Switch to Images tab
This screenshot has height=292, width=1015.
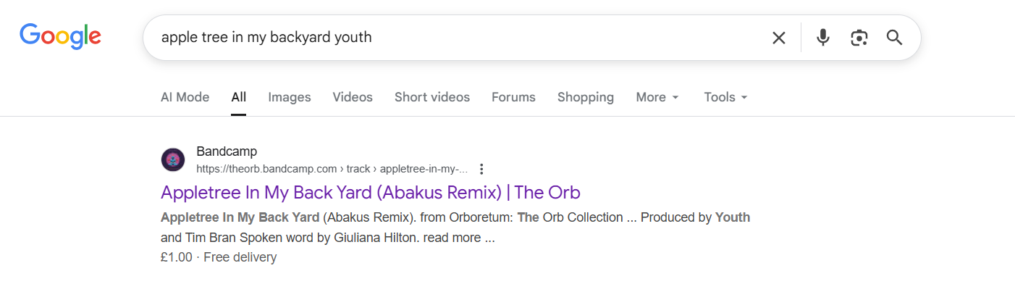click(x=289, y=97)
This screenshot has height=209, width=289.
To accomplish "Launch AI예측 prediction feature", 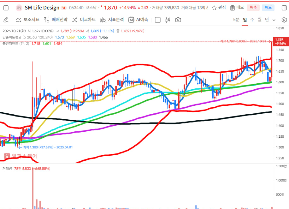I will [138, 20].
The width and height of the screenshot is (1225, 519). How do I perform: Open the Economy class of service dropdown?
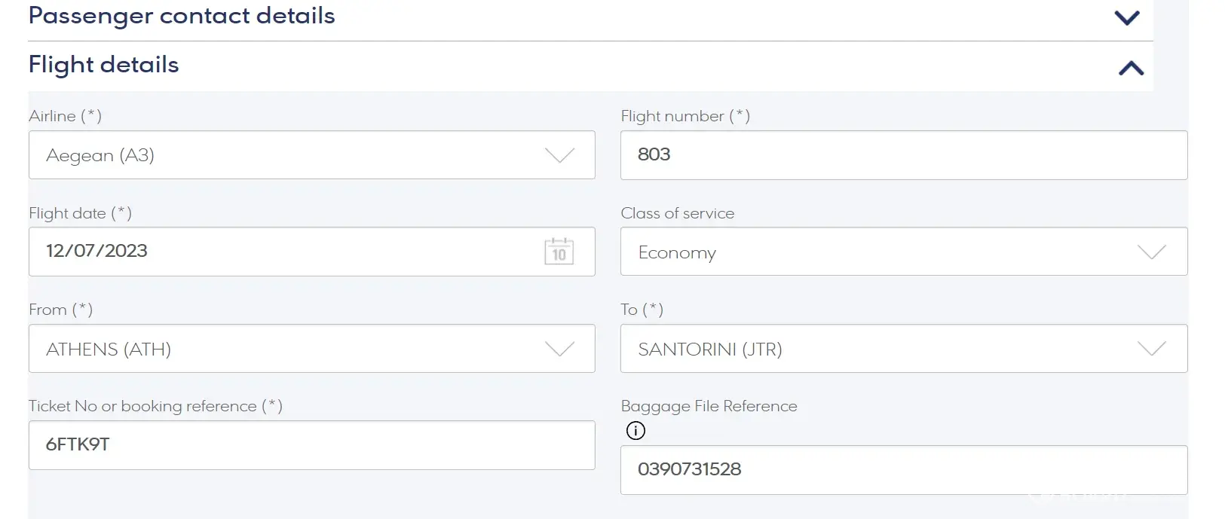pos(874,252)
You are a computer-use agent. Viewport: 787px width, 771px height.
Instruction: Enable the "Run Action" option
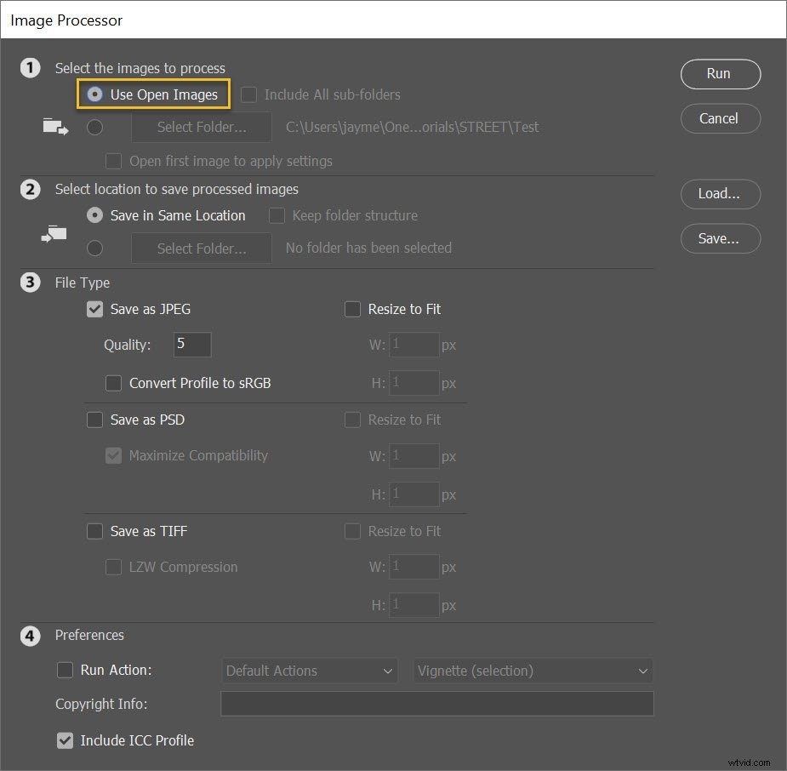point(66,670)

• • • • • • •

### SHORT TASK
List each line of the records that contains the word "This".

### TASK SOLUTION
This screenshot has height=292, width=1015.
This screenshot has height=209, width=289.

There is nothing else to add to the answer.